You text. You tweet. You react with the same dozen little faces every day.
But deep in the Unicode vaults — and on the far reaches of your keyboard — are emojis you’ve probably never used but absolutely should be.
Some are weird. Some are wonderful. All of them say more than 🙃 ever could. Let’s fix your emoji game … and yes, these are Unicode, so feel free to steal.

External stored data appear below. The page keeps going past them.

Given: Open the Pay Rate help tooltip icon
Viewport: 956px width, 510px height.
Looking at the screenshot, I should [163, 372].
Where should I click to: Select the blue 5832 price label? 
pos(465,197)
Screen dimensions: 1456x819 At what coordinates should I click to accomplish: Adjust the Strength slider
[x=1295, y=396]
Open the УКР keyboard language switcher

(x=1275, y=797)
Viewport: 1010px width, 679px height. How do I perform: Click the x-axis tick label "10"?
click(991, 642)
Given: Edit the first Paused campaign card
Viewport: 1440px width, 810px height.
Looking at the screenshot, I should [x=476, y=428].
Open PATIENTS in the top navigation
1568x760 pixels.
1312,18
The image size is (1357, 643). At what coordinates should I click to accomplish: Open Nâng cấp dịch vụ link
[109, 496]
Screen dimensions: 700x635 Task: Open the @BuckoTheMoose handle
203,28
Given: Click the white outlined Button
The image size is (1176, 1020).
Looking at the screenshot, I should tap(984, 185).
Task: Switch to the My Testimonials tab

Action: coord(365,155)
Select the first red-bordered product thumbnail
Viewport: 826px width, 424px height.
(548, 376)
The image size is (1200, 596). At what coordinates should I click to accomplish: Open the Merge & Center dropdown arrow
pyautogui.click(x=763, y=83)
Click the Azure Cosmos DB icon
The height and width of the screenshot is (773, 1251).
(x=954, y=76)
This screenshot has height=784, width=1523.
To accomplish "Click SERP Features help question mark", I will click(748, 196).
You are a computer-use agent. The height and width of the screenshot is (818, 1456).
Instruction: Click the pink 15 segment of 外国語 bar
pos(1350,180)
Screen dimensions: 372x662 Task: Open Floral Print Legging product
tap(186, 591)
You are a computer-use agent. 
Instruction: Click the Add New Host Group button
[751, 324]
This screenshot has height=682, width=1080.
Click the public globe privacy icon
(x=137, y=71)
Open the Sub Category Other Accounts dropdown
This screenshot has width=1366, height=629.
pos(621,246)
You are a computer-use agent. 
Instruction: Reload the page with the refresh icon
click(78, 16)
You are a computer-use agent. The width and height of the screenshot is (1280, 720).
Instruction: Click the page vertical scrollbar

🫥 Face with Dotted Outline
Ghosted. Fading out. Social battery at zero. This emoji screams “I’m here, but barely,” which makes it more relevant than ever.
🪮 Hair Pick
It’s not just a tool — it’s a cultural icon. The hair pick emoji quietly honors Black identity and style. Underused. Underrated. Deserves better.
🪤 Mouse Trap
You don’t just feel caught. You are caught — by a job, a scam, a vibe. This one’s perfect for every “how did I get here?” moment.
🛝 Playground Slide
For when life feels like a downhill spiral — fast, chaotic, and strangely fun. Bonus: it’s also a solid metaphor for online discourse.
🪿 Goose
Not a duck. A goose. Honk if you’re chaotic, feral, or just sick of explaining yourself in words. This is your new spirit animal.
🫎 Moose
Majestic. Massive. Mildly unhinged. This emoji is great for exes, awkward co-workers, or yourself after three espressos and no sleep.
🪈 Flute
Soft. Melodic. Slightly mystical. Ideal for messages that feel like vibes and vibes alone. Pair it with 🌫️ and 🍄 for full effect.
🧌 Troll
Not just for fairy tales anymore. The troll emoji is tailor-made for online chaos: lurking Reddit weirdos, obnoxious DMs, or that one uncle on Facebook who still thinks chemtrails are real.
🛜 Wireless
The ultimate “no bars” emoji. Also excellent for cryptic complaints about capitalism, Wi-Fi, or your dating life.
🧿 Nazar Amulet
This one’s not just pretty — it’s ancient. A symbol of protection from the evil eye, now also useful for blocking bad takes and cursed vibes.